** begin Recorded data **

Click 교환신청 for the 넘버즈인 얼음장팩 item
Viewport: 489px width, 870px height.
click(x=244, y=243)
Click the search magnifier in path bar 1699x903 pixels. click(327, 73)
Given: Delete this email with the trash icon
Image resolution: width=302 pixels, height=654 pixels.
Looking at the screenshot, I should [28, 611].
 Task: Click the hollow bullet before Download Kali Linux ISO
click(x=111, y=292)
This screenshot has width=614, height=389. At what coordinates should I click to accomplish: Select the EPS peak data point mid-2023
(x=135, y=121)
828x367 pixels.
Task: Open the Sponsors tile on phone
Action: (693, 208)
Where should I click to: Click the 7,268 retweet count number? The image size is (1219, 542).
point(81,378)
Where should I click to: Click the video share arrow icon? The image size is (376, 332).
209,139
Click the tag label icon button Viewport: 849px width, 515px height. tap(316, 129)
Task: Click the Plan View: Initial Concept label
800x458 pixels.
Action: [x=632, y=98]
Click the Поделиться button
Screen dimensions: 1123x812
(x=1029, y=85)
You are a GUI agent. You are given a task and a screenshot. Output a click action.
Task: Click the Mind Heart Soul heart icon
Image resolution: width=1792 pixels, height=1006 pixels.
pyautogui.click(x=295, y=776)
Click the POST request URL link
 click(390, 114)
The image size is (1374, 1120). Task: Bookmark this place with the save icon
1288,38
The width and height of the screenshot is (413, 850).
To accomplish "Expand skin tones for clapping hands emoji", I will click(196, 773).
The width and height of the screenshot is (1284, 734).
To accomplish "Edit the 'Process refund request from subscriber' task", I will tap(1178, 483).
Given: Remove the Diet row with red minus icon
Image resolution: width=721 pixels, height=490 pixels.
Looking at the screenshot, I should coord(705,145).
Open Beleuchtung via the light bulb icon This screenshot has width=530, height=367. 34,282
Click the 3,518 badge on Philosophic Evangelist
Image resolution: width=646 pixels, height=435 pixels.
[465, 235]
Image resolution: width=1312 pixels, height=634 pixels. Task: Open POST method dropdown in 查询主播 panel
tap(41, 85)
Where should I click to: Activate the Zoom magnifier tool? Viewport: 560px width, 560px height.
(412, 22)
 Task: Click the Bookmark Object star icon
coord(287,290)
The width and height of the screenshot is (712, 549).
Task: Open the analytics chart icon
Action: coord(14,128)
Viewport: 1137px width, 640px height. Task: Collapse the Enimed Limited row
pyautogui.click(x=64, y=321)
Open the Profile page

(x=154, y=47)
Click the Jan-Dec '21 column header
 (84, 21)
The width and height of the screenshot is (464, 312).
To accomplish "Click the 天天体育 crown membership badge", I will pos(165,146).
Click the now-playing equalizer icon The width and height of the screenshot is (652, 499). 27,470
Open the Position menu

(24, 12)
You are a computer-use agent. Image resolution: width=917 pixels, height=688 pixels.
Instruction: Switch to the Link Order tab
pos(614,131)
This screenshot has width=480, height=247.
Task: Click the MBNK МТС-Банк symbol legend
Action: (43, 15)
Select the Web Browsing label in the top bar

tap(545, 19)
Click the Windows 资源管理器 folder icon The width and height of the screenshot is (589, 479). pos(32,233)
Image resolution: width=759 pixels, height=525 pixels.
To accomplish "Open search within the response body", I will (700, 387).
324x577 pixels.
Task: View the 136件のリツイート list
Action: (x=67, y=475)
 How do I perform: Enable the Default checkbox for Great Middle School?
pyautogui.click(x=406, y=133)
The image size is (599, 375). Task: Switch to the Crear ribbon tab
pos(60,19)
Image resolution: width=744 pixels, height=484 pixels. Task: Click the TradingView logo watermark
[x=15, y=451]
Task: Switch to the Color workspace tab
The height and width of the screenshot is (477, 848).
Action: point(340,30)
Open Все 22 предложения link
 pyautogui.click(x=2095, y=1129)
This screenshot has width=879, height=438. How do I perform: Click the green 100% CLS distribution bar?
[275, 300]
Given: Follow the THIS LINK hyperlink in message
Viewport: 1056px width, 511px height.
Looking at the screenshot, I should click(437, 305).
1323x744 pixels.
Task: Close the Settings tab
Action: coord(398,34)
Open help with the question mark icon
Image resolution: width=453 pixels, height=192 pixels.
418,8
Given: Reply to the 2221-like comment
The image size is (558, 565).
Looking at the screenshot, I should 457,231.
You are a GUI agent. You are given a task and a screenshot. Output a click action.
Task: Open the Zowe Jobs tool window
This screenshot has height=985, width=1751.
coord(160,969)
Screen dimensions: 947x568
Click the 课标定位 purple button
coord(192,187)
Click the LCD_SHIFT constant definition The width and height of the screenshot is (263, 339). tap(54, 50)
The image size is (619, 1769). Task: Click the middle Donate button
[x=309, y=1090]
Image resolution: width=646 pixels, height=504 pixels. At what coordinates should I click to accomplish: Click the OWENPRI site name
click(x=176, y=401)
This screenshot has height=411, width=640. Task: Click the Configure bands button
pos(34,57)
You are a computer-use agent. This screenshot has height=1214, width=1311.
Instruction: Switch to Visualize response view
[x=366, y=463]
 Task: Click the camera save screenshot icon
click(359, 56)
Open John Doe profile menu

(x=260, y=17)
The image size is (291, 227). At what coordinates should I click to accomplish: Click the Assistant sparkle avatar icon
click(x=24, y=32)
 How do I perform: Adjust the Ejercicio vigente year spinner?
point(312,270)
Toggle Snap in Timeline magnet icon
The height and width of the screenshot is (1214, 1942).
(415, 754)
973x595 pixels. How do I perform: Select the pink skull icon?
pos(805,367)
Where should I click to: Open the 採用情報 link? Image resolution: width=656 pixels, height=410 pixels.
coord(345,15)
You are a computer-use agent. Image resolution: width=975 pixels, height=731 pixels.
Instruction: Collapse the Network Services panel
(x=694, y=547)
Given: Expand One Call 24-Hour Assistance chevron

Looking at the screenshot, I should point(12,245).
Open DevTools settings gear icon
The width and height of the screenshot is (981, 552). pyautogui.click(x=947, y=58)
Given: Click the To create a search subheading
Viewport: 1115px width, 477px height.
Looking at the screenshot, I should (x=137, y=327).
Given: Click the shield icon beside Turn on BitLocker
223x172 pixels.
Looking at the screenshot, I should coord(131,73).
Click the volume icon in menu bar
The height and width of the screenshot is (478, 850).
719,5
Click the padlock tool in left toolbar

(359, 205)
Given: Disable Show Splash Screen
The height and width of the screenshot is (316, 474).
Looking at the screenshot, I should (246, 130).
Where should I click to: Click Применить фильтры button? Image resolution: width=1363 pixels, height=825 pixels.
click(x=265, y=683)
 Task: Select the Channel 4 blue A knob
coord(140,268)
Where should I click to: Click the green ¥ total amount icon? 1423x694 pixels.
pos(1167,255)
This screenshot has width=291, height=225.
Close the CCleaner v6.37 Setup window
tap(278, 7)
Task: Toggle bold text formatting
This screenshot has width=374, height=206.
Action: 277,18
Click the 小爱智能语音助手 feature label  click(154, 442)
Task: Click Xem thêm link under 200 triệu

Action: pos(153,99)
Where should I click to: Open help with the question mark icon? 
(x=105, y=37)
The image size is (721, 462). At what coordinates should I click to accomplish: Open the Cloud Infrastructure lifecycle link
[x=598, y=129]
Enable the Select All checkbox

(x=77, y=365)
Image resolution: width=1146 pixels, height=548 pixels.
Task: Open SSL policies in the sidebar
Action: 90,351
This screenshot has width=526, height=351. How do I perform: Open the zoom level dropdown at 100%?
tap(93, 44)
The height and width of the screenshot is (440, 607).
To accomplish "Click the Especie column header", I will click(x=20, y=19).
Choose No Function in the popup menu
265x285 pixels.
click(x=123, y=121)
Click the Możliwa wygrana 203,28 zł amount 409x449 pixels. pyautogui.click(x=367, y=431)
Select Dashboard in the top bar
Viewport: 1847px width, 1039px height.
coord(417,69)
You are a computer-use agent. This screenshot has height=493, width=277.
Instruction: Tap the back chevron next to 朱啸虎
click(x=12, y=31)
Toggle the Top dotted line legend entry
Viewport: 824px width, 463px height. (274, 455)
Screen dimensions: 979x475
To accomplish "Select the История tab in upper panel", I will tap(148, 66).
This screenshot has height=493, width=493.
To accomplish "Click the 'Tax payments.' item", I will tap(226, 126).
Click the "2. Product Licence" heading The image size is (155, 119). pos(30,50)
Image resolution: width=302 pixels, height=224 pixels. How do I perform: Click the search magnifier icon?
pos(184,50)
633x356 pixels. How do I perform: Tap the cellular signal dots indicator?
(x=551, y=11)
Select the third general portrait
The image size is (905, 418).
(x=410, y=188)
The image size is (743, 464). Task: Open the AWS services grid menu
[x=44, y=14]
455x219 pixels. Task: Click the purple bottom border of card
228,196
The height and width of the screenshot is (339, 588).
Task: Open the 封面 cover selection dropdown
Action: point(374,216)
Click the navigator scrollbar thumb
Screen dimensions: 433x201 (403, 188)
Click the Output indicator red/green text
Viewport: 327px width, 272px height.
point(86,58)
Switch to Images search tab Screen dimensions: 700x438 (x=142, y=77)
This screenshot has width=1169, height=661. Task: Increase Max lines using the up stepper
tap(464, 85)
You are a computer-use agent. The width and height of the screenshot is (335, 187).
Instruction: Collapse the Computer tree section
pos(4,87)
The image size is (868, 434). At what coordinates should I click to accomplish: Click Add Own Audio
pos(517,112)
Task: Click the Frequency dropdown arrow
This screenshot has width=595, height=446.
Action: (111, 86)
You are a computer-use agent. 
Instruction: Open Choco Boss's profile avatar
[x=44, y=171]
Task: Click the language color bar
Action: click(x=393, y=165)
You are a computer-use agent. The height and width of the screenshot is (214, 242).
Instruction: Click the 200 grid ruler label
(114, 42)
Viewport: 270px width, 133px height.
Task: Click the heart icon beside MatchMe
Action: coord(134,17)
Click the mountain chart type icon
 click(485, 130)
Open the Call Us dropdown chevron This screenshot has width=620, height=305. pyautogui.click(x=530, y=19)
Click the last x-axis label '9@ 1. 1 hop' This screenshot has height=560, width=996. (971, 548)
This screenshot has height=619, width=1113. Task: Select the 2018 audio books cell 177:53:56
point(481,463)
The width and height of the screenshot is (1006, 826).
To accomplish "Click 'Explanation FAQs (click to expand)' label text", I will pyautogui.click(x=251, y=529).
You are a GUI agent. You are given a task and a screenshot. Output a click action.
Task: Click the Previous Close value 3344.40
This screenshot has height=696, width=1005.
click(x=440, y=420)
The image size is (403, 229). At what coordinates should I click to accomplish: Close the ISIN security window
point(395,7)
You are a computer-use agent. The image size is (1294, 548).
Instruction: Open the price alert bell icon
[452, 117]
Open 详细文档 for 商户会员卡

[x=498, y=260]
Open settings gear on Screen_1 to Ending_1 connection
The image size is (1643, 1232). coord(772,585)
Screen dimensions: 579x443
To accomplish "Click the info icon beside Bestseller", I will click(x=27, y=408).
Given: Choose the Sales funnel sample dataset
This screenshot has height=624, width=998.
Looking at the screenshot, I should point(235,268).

** end Recorded data **

Task to carry out:
Copy the records above word for word, starting at the line that contains "You are a computer-use agent. The width" and ending at the line that contains "point(395,7)", with both of those lines included.

Solved exercise:
You are a computer-use agent. The width and height of the screenshot is (335, 187).
Instruction: Collapse the Computer tree section
pos(4,87)
The image size is (868, 434). At what coordinates should I click to accomplish: Click Add Own Audio
pos(517,112)
Task: Click the Frequency dropdown arrow
This screenshot has width=595, height=446.
Action: (111, 86)
You are a computer-use agent. 
Instruction: Open Choco Boss's profile avatar
[x=44, y=171]
Task: Click the language color bar
Action: click(x=393, y=165)
You are a computer-use agent. The height and width of the screenshot is (214, 242).
Instruction: Click the 200 grid ruler label
(114, 42)
Viewport: 270px width, 133px height.
Task: Click the heart icon beside MatchMe
Action: coord(134,17)
Click the mountain chart type icon
 click(485, 130)
Open the Call Us dropdown chevron This screenshot has width=620, height=305. pyautogui.click(x=530, y=19)
Click the last x-axis label '9@ 1. 1 hop' This screenshot has height=560, width=996. (971, 548)
This screenshot has height=619, width=1113. Task: Select the 2018 audio books cell 177:53:56
point(481,463)
The width and height of the screenshot is (1006, 826).
To accomplish "Click 'Explanation FAQs (click to expand)' label text", I will pyautogui.click(x=251, y=529).
You are a GUI agent. You are given a task and a screenshot. Output a click action.
Task: Click the Previous Close value 3344.40
This screenshot has height=696, width=1005.
click(x=440, y=420)
The image size is (403, 229). At what coordinates should I click to accomplish: Close the ISIN security window
point(395,7)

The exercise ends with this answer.